=== Task requirements ===
Rewrite only the material from the line that has "Tick the Sublime Text checkbox" through the line that has "Expand the 工作空间". Change "dropdown" to "menu" and leave everything else unchanged.

=== Provided information ===

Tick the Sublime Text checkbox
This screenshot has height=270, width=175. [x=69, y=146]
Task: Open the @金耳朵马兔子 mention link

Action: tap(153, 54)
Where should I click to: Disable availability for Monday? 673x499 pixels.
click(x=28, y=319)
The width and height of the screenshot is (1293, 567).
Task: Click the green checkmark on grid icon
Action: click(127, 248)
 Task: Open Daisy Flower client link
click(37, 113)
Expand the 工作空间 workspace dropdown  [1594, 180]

...

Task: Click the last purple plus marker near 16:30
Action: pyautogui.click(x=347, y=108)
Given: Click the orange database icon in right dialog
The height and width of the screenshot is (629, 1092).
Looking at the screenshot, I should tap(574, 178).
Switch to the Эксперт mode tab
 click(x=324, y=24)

=== Result of this task ===
Tick the Sublime Text checkbox
This screenshot has height=270, width=175. [x=69, y=146]
Task: Open the @金耳朵马兔子 mention link

Action: tap(153, 54)
Where should I click to: Disable availability for Monday? 673x499 pixels.
click(x=28, y=319)
The width and height of the screenshot is (1293, 567).
Task: Click the green checkmark on grid icon
Action: click(127, 248)
 Task: Open Daisy Flower client link
click(37, 113)
Expand the 工作空间 workspace menu  [1594, 180]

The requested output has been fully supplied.